5Leonid Vladimirovich Zankov was born in April 23, 1901, on the city of Warsaw, and passed away in November 27, 1977, in Moscow (Russia). On Brazil and throughout Latin America, Zankov and his writings are still very unknown and scarce. For example, no work by Zankov can be found translated to Portuguese in its entirety. Concerning to works that explore and approach the conceptual basis created by the author, there are a few studies on the literature (AQUINO, 2017a, 2017b; FEROLA, 2019; GUSEVA, 2017, 2019; PUENTES; AQUINO, 2019).
6“[...] The fundamental theses of this system were developed by L. V. Zankov, in cooperation with a group of cientists (I. I. Arguinskaia, T. Berkman, I. Budnitskaia, N. Y. Dmitrieva, R. Zhuravliova, M. Zvereva, N. Indik, M. Krasnova, U. Kuznetsova, G. Kumarina, N. V. Nechaieva, A. V. Poliakova, Z. Romanovskaia, M. Studenkin, I. Tovpinets, Galina S. Rigina, N. A. Tsirulik e N. Chutko, among others) and professors of the cities of Moscow, Leningrad (currently Saint Petersburg), Tula, Kalinin, Riazan, Riga, Kiev, Kharkov, Baku, Kazan, Gorki, Omsk, Alma-Ata, Novosibirsk, Abakan, Krasnoiarsk, Vorkuta, Vologda, Tiumen, Penza, Frunza, among others (PUENTES; AQUINO, 2019, p. 351)”.

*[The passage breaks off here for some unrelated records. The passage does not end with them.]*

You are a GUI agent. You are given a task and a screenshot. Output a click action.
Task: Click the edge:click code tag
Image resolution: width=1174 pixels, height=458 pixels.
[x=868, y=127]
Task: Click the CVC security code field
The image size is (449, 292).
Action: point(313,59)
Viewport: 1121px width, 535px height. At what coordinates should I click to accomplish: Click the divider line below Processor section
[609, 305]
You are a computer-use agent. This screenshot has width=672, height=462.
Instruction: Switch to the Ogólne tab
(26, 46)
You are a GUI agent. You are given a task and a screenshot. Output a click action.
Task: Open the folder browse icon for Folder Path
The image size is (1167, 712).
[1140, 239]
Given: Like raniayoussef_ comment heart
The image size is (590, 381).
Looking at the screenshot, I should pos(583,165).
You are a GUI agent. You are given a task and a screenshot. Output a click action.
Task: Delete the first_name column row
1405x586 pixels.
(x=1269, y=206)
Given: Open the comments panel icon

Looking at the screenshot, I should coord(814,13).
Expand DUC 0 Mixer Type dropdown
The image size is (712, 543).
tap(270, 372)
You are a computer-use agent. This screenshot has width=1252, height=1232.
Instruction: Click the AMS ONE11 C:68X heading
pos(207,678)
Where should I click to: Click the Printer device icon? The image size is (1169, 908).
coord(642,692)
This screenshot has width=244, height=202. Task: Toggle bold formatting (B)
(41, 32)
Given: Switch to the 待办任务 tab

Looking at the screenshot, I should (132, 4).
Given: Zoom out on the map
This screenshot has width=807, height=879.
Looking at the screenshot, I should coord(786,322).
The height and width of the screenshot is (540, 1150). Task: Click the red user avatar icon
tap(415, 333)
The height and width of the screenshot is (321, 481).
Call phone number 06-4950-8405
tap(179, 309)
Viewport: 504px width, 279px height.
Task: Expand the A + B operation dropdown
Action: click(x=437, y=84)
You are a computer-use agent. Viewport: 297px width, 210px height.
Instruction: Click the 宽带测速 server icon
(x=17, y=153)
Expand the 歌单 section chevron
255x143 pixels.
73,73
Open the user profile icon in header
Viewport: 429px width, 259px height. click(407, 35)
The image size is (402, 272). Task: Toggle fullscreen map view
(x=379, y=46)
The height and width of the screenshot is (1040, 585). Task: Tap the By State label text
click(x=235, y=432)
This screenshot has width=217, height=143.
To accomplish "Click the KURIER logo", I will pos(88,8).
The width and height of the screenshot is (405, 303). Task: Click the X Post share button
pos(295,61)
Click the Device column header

7This concept is derived from the Russian term blijaichego razvitia zone. The translation of this term to Brazilian Portuguese had variations, so, in literature it can be found appearing as proximal development zone, zone of proximal development, immediate development zone and potential development zone. However, on the present text the option is for using the term zone of “imminent” development.
8The way that Vigotski’s work was read, alongside the influence of Ushinski’s (1857, 1908) thoughts, Rubinstein’s (1976) and his followers, as well as the members of the school of Leningrado, gave a very particular direction to the Zankovian System. More than that, it generated numerous and accentuated theoretic-methodological discrepancies between his and the other didactic systems, not only on what concerns to the focus of his studies, but also relating to the premises developed and defended. (PUENTES; AQUINO, 2019, p. 352).